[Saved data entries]
---*---
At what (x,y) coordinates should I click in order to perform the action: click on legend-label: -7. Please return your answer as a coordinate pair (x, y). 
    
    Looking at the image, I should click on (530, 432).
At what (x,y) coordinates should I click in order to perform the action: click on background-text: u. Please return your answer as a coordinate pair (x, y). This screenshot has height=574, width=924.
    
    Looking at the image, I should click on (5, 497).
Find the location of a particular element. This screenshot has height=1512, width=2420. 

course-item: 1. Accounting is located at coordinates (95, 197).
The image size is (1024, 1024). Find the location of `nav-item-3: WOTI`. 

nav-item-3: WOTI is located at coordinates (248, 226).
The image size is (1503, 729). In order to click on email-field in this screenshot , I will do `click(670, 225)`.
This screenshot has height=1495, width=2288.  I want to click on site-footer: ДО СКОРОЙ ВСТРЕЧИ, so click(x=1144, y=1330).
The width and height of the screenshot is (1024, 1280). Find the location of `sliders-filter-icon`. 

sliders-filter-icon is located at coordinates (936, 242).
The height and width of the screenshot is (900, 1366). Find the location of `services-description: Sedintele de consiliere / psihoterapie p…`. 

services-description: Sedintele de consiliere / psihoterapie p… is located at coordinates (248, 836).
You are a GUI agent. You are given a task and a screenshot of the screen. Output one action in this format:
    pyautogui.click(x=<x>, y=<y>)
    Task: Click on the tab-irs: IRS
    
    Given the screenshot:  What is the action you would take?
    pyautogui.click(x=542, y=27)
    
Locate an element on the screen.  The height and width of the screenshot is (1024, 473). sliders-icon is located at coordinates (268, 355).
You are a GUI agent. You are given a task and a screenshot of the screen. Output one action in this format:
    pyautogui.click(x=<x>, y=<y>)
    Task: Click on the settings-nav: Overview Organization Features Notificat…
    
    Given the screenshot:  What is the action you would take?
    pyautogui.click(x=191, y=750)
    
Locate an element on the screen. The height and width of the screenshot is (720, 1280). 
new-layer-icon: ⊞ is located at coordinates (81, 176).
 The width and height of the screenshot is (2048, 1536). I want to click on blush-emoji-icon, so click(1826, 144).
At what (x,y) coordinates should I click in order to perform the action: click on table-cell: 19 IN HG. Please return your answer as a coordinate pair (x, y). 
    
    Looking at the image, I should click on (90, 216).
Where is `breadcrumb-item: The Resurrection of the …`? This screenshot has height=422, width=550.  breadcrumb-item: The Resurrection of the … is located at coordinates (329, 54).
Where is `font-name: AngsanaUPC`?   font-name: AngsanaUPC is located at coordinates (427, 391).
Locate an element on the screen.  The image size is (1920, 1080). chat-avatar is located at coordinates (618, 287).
---*---
• [What you need to do]:
Please present the records above as a numbered list, leaving out any blank lines.

• [Task answer]:
1. At what (x,y) coordinates should I click in order to perform the action: click on legend-label: -7. Please return your answer as a coordinate pair (x, y). 
2.     Looking at the image, I should click on (530, 432).
3. At what (x,y) coordinates should I click in order to perform the action: click on background-text: u. Please return your answer as a coordinate pair (x, y). This screenshot has height=574, width=924.
4.     Looking at the image, I should click on (5, 497).
5. Find the location of a particular element. This screenshot has height=1512, width=2420. 
6. course-item: 1. Accounting is located at coordinates (95, 197).
7. The image size is (1024, 1024). Find the location of `nav-item-3: WOTI`. 
8. nav-item-3: WOTI is located at coordinates (248, 226).
9. The image size is (1503, 729). In order to click on email-field in this screenshot , I will do `click(670, 225)`.
10. This screenshot has height=1495, width=2288.  I want to click on site-footer: ДО СКОРОЙ ВСТРЕЧИ, so click(x=1144, y=1330).
11. The width and height of the screenshot is (1024, 1280). Find the location of `sliders-filter-icon`. 
12. sliders-filter-icon is located at coordinates (936, 242).
13. The height and width of the screenshot is (900, 1366). Find the location of `services-description: Sedintele de consiliere / psihoterapie p…`. 
14. services-description: Sedintele de consiliere / psihoterapie p… is located at coordinates (248, 836).
15. You are a GUI agent. You are given a task and a screenshot of the screen. Output one action in this format:
16.     pyautogui.click(x=<x>, y=<y>)
17.     Task: Click on the tab-irs: IRS
18.     Given the screenshot:  What is the action you would take?
19.     pyautogui.click(x=542, y=27)
20. Locate an element on the screen.  The height and width of the screenshot is (1024, 473). sliders-icon is located at coordinates (268, 355).
21. You are a GUI agent. You are given a task and a screenshot of the screen. Output one action in this format:
22.     pyautogui.click(x=<x>, y=<y>)
23.     Task: Click on the settings-nav: Overview Organization Features Notificat…
24.     Given the screenshot:  What is the action you would take?
25.     pyautogui.click(x=191, y=750)
26. Locate an element on the screen. The height and width of the screenshot is (720, 1280). 
27. new-layer-icon: ⊞ is located at coordinates (81, 176).
28.  The width and height of the screenshot is (2048, 1536). I want to click on blush-emoji-icon, so click(1826, 144).
29. At what (x,y) coordinates should I click in order to perform the action: click on table-cell: 19 IN HG. Please return your answer as a coordinate pair (x, y). 
30.     Looking at the image, I should click on (90, 216).
31. Where is `breadcrumb-item: The Resurrection of the …`? This screenshot has height=422, width=550.  breadcrumb-item: The Resurrection of the … is located at coordinates (329, 54).
32. Where is `font-name: AngsanaUPC`?   font-name: AngsanaUPC is located at coordinates (427, 391).
33. Locate an element on the screen.  The image size is (1920, 1080). chat-avatar is located at coordinates (618, 287).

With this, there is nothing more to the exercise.